Using Overdrive for covers? - Page 3

kovidgoyal · 03-01-2011, 10:06 PM

Sure go ahead, I'll be interested to see what you come up with.

I'm afraid I've only ever use addheaders, if that isn't working, I have no clue what else you could do.

ldolse · 03-01-2011, 10:18 PM

Quote:

Originally Posted by kovidgoyal

I'm afraid I've only ever use addheaders, if that isn't working, I have no clue what else you could do.

I'll keep digging then - they also have a legacy search interface that might work, I just liked the JSON option as no scraping was required.

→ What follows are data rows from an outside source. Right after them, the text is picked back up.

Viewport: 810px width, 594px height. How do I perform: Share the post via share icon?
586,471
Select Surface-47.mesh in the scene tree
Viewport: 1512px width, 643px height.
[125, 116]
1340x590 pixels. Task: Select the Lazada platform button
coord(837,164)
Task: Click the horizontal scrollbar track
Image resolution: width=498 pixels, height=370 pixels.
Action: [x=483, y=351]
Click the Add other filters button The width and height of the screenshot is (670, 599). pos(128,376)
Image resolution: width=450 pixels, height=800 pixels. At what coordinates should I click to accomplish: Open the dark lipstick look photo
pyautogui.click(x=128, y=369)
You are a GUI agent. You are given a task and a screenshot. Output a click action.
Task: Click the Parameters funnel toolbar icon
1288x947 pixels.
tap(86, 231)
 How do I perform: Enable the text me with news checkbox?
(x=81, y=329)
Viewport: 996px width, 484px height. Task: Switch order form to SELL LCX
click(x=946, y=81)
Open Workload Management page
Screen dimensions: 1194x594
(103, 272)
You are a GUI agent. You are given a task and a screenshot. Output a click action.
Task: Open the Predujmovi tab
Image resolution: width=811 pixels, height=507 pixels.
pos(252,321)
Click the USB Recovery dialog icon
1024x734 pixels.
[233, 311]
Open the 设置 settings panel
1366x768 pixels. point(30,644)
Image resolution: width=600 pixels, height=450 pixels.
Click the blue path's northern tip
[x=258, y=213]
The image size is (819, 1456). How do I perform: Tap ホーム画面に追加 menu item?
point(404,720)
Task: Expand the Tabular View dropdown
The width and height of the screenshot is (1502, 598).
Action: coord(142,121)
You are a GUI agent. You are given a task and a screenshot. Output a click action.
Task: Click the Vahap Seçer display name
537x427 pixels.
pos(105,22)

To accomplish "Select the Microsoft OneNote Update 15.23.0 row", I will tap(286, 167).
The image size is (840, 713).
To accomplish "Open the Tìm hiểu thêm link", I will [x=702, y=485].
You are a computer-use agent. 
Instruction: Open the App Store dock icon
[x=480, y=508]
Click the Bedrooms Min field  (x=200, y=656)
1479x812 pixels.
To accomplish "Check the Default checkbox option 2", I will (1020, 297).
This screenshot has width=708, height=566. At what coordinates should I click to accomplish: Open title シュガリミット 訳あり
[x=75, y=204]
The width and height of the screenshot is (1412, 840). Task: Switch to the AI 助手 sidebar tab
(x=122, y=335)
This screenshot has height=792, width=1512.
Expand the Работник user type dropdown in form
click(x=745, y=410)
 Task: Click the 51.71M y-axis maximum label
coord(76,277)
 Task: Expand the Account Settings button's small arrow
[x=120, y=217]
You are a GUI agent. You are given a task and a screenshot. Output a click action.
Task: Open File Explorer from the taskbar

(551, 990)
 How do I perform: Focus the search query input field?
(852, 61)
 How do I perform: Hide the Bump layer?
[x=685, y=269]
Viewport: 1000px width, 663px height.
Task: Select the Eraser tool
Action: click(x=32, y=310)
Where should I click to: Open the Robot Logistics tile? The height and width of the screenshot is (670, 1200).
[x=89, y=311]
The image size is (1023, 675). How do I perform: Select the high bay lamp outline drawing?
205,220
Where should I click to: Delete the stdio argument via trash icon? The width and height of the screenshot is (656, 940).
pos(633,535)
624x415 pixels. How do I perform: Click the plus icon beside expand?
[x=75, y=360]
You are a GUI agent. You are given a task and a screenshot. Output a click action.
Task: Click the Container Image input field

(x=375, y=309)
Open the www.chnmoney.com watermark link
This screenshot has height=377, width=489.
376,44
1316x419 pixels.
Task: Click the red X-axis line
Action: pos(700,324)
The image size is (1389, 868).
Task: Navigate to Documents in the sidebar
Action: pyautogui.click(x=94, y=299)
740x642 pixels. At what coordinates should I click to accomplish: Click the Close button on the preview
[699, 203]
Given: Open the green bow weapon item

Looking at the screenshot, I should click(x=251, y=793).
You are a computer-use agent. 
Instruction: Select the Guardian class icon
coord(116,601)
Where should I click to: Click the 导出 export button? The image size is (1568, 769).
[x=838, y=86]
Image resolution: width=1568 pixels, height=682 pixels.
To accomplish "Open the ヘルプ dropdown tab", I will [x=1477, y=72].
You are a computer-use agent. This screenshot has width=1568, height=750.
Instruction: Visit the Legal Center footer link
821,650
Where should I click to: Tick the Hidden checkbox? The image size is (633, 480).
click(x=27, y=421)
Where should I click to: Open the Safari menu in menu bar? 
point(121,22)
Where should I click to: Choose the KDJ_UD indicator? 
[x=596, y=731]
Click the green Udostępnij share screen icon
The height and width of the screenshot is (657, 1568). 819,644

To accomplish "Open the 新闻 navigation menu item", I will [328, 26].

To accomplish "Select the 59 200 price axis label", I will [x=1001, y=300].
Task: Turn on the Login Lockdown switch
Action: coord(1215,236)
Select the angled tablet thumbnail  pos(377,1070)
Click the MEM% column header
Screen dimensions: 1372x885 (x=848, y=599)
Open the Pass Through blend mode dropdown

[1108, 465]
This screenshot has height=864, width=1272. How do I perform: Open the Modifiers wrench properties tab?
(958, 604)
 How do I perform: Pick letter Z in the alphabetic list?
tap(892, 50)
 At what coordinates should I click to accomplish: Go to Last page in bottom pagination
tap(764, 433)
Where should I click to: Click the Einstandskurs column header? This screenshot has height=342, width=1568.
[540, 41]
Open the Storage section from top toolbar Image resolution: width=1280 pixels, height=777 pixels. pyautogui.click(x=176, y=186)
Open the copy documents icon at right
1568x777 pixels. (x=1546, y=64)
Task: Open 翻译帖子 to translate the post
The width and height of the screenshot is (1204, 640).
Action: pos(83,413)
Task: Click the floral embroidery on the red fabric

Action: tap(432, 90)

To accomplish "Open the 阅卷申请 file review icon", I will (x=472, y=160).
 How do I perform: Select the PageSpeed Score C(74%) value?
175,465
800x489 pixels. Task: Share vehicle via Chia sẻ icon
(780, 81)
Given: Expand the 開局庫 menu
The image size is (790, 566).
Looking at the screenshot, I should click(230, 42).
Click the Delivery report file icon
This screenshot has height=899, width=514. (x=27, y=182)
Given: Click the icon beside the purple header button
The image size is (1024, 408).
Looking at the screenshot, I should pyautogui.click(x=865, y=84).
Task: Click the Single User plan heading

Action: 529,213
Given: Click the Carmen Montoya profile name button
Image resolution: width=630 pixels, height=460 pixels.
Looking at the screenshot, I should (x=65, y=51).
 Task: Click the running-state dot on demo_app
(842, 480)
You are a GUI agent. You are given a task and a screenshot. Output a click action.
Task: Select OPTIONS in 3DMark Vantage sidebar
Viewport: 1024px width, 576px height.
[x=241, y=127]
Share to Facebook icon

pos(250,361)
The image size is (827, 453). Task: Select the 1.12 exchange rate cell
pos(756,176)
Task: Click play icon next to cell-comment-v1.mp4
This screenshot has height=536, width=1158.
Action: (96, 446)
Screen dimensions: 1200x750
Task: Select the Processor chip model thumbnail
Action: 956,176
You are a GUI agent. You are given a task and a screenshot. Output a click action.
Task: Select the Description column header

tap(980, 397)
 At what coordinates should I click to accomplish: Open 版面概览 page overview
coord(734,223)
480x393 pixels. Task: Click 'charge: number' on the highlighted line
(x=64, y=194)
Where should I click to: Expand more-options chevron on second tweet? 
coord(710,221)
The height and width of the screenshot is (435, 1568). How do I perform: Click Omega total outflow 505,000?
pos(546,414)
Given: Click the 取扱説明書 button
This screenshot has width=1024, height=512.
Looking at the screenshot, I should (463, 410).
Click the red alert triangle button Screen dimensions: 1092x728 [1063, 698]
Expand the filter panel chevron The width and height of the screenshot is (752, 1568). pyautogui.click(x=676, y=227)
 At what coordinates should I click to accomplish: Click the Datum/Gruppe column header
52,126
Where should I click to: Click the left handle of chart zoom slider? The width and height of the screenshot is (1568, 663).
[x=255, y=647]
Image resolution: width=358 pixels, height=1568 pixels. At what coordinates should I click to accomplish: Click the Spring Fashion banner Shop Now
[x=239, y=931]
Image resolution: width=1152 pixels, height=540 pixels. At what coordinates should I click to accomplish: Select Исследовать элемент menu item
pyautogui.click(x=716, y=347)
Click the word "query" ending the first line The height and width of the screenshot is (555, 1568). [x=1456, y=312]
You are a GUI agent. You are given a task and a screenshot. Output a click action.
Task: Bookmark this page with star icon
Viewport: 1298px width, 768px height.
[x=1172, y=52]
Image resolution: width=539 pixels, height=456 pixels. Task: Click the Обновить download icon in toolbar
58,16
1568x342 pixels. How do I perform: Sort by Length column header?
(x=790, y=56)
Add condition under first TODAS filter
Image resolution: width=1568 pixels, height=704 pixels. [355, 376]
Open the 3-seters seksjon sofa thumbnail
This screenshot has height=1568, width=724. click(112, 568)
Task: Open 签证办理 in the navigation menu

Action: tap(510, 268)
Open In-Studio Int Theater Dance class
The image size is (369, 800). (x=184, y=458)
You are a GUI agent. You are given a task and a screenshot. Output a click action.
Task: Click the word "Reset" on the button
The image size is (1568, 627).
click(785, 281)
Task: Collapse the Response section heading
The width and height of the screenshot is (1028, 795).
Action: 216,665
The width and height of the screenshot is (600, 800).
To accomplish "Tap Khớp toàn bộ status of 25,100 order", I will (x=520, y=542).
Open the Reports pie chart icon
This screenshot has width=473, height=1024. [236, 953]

kovidgoyal · 03-01-2011, 10:34 PM

Looking at the mechanize source code, all you have to do is construct a Request object and manually add the content-type header to it. If the request object has the content-type header it will not be overridden

ldolse · 03-01-2011, 11:05 PM

Quote:

Originally Posted by kovidgoyal

Looking at the mechanize source code, all you have to do is construct a Request object and manually add the content-type header to it. If the request object has the content-type header it will not be overridden

By construct a request object, you mean something roughly equivalent to this? (from gui2.update.py):

Code:

                br = browser()
                req = mechanize.Request(URL)
                req.add_header('CALIBRE_VERSION', __version__)
                req.add_header('CALIBRE_OS',
                        'win' if iswindows else 'osx' if isosx else 'oth')
                req.add_header('CALIBRE_INSTALL_UUID', prefs['installation_uuid'])
                version = br.open(req).read().strip()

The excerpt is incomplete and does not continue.